In [None]:
import matplotlib
import matplotlib.pyplot as plt
import numpy as np
import pandas as pd
import seaborn as sns
import statsmodels.api as sm

%matplotlib inline

In [None]:
df_in = pd.read_csv('Austin_Animal_Center_Intakes.csv')
df_in.head()

# Preparing the data

In [None]:
df_out = pd.read_csv('Austin_Animal_Center_Outcomes.csv')
df_out.head()

In [None]:
# Join the intake data with the outcome data;
# include date and location it was found, intake type and condition,
# and whether it was neutered/spayed or not at intake

df_in1 = df_in[['Animal ID', 'Name', 'DateTime', 'MonthYear', 'Found Location', 'Intake Type', 'Intake Condition', 'Animal Type', 'Sex upon Intake', 'Age upon Intake', 'Breed', 'Color']].rename(columns={'DateTime': 'Intake Time', 'MonthYear' : 'Intake MonthYear'})

df_out1 = df_out[['Outcome Type', 'DateTime', 'MonthYear', 'Outcome Subtype', 'Sex upon Outcome', 'Age upon Outcome']].rename(columns={'DateTime': 'Outcome Time', 'MonthYear': 'Outcome MonthYear'})

df_combined = pd.concat([df_in1, df_out1])


print(df_combined)

In [None]:
# TODO 2: find the unique type-subtype pairs. Right now it just shows them all
type_subtype_pairing = df_out[['Outcome Type', 'Outcome Subtype']]
outcome_type = df_out['Outcome Type']
outcome_subtype = df_out['Outcome Subtype']

unique_types = outcome_type.unique()
unique_subtypes = outcome_subtype.unique()

# Unique type-subtype pairings, such as 'Adoption' and 'Foster'
unique_pairings = []

print("Unique types of outcomes - ", unique_types.tolist())
print("Unique sub-types of outcomes - ", unique_subtypes.tolist())

total_cases = 0
for outcomeType in unique_types:
    outcome_count = len(type_subtype_pairing.loc[type_subtype_pairing['Outcome Type'] == outcomeType])
    total_cases += outcome_count
    print('Number of cases where the outcome is {} is {}'.format(outcomeType, outcome_count))

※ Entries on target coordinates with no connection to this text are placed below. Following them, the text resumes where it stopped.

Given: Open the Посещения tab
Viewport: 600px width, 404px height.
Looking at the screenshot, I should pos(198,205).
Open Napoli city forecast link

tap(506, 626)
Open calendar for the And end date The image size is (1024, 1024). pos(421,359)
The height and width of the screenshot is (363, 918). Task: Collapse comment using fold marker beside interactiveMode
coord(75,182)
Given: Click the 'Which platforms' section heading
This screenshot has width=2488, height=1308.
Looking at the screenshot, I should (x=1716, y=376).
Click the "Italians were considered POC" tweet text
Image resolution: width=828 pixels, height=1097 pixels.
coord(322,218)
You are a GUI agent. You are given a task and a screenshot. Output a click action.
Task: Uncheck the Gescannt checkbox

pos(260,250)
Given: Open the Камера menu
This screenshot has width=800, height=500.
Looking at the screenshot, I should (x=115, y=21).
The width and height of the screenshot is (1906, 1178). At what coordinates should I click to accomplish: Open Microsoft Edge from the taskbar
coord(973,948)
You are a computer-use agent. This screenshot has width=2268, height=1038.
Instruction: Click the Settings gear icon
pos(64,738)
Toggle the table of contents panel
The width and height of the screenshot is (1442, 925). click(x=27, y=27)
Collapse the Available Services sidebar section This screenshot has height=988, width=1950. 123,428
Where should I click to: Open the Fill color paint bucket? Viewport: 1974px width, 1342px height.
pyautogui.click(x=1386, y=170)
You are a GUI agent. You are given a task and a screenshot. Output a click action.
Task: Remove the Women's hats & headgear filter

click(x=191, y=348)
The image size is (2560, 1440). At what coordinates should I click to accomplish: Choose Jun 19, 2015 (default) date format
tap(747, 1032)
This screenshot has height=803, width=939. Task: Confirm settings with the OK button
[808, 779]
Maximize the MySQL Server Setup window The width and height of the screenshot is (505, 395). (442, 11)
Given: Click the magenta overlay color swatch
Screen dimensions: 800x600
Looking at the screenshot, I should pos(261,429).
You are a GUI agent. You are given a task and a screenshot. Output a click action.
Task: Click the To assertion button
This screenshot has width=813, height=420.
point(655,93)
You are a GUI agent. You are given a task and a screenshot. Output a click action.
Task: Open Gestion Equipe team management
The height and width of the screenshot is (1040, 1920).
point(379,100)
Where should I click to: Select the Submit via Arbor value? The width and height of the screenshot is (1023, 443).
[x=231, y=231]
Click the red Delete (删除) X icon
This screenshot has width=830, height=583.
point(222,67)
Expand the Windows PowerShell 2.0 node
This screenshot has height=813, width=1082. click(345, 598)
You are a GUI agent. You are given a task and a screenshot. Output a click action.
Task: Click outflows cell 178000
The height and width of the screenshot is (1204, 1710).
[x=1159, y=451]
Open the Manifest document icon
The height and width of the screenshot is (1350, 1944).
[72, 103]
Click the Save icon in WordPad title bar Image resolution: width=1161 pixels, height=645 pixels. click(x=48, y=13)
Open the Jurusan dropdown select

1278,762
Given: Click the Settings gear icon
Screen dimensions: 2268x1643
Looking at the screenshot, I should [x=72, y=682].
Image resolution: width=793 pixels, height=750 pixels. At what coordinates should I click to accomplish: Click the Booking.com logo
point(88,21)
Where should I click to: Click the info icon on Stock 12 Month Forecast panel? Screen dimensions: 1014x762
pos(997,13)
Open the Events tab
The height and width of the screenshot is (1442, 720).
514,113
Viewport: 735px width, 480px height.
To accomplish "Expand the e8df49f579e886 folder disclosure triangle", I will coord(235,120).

print('The total number of cases is', total_cases)

print('\n\nType-Subtype pairing -\n', type_subtype_pairing)

In [None]:
df_out = df_out.convert_dtypes(infer_objects=True)
df_out['DateTime'] = pd.to_datetime(df_out['DateTime'])
df_out['Date of Birth'] = pd.to_datetime(df_out['Date of Birth'])
df_out.info()

## Name

In [None]:
# Set df_out['Name'] so that if it had an asterisk in front, the asterisk is removed

nameNA = df_out['Name'].isna()
print(len(nameNA), len(df_out['Name']))


df_out['Name'] = [name.replace('*', '') if nameNA[i] == False else name for i, name in enumerate(df_out['Name'])]

df_out.head()

## Colors

In [None]:
from math import pi

# colors.csv was compiled from these wikipedia articles
# https://en.wikipedia.org/wiki/List_of_colors:_A–F
# https://en.wikipedia.org/wiki/List_of_colors:_G%E2%80%93M
# https://en.wikipedia.org/wiki/List_of_colors:_N%E2%80%93Z
# Then the "—" character was replaced with "0"
df_colors = pd.read_csv('colors.csv')
df_colors = df_colors.convert_dtypes(infer_objects=True)
df_colors['Name'] = df_colors['Name'].str.lower()
df_colors['Red (RGB)'] = pd.to_numeric(df_colors['Red (RGB)'].str.replace('%', '')).div(100)
df_colors['Green (RGB)'] = pd.to_numeric(df_colors['Green (RGB)'].str.replace('%', '')).div(100)
df_colors['Blue (RGB)'] = pd.to_numeric(df_colors['Blue (RGB)'].str.replace('%', '')).div(100)
df_colors['Hue (HSL/HSV)'] = pd.to_numeric(df_colors['Hue (HSL/HSV)'].str.replace('°', '')).div(360)
df_colors['Satur. (HSL)'] = pd.to_numeric(df_colors['Satur. (HSL)'].str.replace('%', '')).div(100)
df_colors['Light (HSL)'] = pd.to_numeric(df_colors['Light (HSL)'].str.replace('%', '')).div(100)
df_colors['Satur. (HSV)'] = pd.to_numeric(df_colors['Satur. (HSV)'].str.replace('%', '')).div(100)
df_colors['Value (HSV)'] = pd.to_numeric(df_colors['Value (HSV)'].str.replace('%', '')).div(100)
df_colors.head()

Since we will look for correlations with the color variables for the animals, we want to account for the fact that those color variables are drawn from this dataset, and so there could be a sampling bias in how the colors are interpreted.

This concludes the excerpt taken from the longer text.